| Activity |
Which lines run from the line with "Task: Tick the" through the line with "700x457 pixels." in the entries below? Print them exactly, both ends included, and nothing more.

[Records from a collection]
────────────────────────────────────────
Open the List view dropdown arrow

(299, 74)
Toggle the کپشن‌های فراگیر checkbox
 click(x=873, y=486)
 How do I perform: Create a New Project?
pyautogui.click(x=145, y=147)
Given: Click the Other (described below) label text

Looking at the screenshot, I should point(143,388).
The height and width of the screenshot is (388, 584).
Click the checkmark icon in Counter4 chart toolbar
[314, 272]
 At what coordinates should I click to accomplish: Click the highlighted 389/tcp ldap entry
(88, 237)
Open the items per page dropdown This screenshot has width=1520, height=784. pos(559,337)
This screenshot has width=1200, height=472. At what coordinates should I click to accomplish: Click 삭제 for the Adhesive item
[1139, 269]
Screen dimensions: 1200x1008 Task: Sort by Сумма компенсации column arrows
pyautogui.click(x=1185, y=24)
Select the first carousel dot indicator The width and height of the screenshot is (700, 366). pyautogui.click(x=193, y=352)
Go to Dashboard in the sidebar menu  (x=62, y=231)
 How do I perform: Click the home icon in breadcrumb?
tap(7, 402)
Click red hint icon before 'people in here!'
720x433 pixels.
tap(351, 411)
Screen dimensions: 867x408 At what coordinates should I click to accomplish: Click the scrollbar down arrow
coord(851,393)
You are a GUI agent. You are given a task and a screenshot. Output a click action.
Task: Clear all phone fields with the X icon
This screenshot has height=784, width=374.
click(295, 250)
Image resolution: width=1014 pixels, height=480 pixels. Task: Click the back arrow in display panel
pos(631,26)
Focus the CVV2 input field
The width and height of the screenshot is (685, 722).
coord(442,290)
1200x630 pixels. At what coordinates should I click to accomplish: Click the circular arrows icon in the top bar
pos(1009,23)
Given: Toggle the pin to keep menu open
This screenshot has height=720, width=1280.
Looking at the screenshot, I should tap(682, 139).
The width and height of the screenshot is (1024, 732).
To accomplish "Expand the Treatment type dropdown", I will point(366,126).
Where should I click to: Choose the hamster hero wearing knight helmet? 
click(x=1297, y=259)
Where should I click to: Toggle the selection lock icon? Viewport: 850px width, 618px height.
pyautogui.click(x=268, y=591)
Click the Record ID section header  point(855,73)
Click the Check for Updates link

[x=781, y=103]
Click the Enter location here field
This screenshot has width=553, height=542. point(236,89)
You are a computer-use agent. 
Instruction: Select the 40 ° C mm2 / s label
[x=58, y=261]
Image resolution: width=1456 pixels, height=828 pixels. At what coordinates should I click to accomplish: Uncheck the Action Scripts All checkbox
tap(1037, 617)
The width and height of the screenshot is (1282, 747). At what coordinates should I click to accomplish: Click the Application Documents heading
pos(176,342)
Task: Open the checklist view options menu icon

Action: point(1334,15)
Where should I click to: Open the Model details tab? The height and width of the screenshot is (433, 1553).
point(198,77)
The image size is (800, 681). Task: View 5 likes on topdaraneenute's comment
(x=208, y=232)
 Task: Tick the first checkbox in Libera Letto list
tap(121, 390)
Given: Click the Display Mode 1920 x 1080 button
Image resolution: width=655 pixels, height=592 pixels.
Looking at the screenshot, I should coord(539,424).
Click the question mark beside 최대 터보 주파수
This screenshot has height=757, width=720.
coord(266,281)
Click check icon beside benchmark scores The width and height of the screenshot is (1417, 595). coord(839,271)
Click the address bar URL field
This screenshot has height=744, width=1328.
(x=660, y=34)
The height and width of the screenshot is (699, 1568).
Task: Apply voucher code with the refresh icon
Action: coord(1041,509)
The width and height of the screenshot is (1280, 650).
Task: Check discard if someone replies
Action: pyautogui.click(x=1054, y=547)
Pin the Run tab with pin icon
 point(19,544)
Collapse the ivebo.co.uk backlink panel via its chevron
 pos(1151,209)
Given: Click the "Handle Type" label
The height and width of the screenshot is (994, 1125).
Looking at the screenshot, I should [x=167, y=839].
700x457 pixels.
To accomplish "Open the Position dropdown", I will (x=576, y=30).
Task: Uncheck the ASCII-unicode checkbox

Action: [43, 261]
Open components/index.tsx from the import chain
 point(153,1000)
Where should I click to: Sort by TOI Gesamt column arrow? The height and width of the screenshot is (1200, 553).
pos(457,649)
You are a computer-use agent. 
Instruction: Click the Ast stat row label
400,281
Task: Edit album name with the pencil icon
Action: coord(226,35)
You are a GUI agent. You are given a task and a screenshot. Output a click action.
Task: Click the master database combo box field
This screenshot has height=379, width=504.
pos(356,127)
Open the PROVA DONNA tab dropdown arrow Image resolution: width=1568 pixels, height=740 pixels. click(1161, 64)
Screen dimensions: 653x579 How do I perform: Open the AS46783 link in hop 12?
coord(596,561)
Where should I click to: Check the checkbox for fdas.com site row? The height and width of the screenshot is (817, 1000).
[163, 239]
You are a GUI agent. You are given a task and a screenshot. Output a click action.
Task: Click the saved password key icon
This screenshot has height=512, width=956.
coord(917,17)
────────────────────────────────────────
| Exercise answer |
 Task: Tick the first checkbox in Libera Letto list
tap(121, 390)
Given: Click the Display Mode 1920 x 1080 button
Image resolution: width=655 pixels, height=592 pixels.
Looking at the screenshot, I should coord(539,424).
Click the question mark beside 최대 터보 주파수
This screenshot has height=757, width=720.
coord(266,281)
Click check icon beside benchmark scores The width and height of the screenshot is (1417, 595). coord(839,271)
Click the address bar URL field
This screenshot has height=744, width=1328.
(x=660, y=34)
The height and width of the screenshot is (699, 1568).
Task: Apply voucher code with the refresh icon
Action: coord(1041,509)
The width and height of the screenshot is (1280, 650).
Task: Check discard if someone replies
Action: pyautogui.click(x=1054, y=547)
Pin the Run tab with pin icon
 point(19,544)
Collapse the ivebo.co.uk backlink panel via its chevron
 pos(1151,209)
Given: Click the "Handle Type" label
The height and width of the screenshot is (994, 1125).
Looking at the screenshot, I should [x=167, y=839].
700x457 pixels.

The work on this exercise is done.